Gradient accumulation idea:

large effective batch = several smaller forward/backward passes + one optimizer step

It is useful when memory cannot hold the full batch at once.

model.train()
for batch_x, batch_y in train_loader:
batch_x = batch_x.to(device)
batch_y = batch_y.to(device)
pred = model(batch_x)
loss = loss_fn(pred, batch_y)
optimizer.zero_grad()
loss.backward()
torch.nn.utils.clip_grad_norm_(model.parameters(), max_norm=1.0)
optimizer.step()
model.eval()
with torch.no_grad():
for batch_x, batch_y in val_loader:
batch_x = batch_x.to(device)
batch_y = batch_y.to(device)
pred = model(batch_x)
val_loss = loss_fn(pred, batch_y)

This template is plain, but it prevents the most common PyTorch training mistakes.

  1. Add device handling to your previous training loop and confirm model/data devices match.
  2. Print gradient norm before and after clipping in your own model.
  3. Add checkpoint saving for the best validation loss.
  4. Temporarily raise the learning rate until loss becomes unstable, then recover by lowering the learning rate and clipping gradients.
Solution approach and explanation
  1. Move the model, input tensors, labels, and any tensors created inside the loop to the same device.
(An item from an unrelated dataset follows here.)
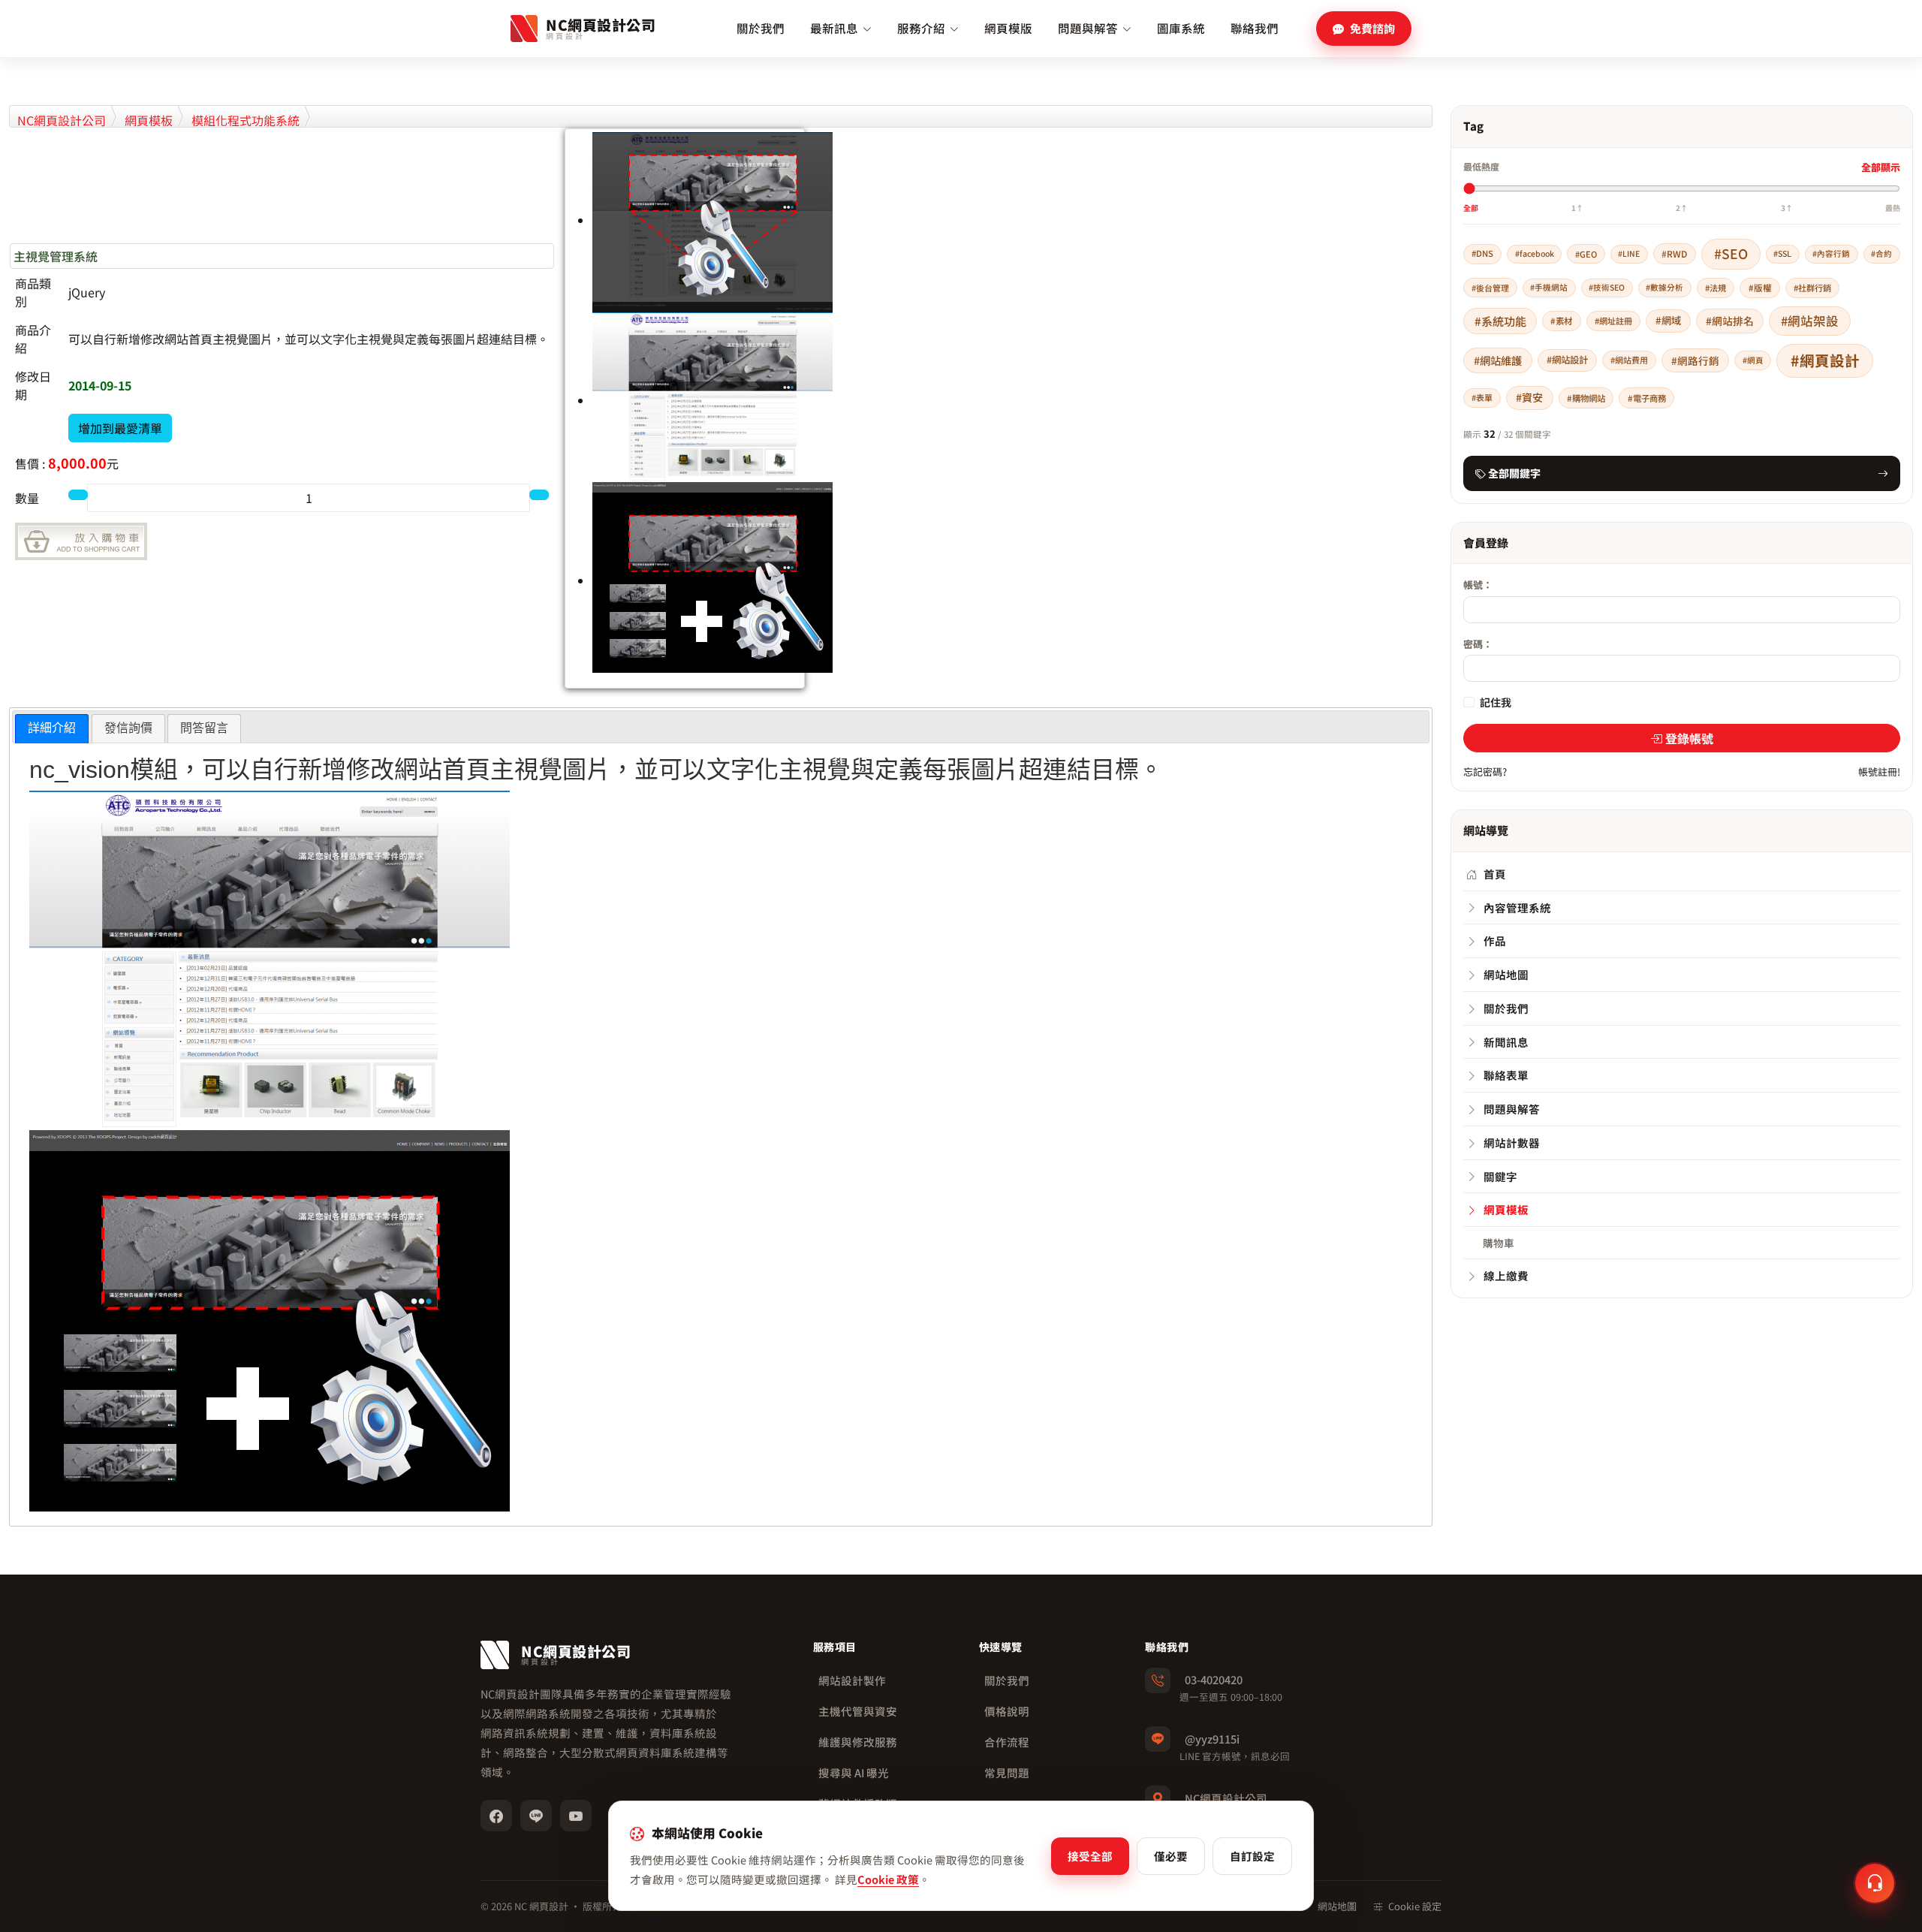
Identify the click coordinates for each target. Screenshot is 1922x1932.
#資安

A quick assertion or printed device note prevents many hard-to-read runtime errors.
  2. After clipping, the norm should be capped near the threshold you set. If the norm is huge before clipping, also inspect learning rate, loss scale, and data values.
  3. Save at least model.state_dict(), the best validation loss, and the epoch. For resumable training, also save optimizer state and configuration.
  4. A too-high learning rate often causes spikes, oscillation, or nan. Lowering the learning rate and clipping gradients can stabilize training, but it will not fix wrong labels, bad shapes, or data leakage.
  • Do not hard-code .cuda(); choose a device and move both model and data.
  • Set seeds before debugging training behavior.
  • Use gradient clipping after backward() and before step().
  • Use AMP mainly on CUDA and keep a simple fallback path.
  • Save checkpoints with model state, optimizer state, epoch, and validation metric.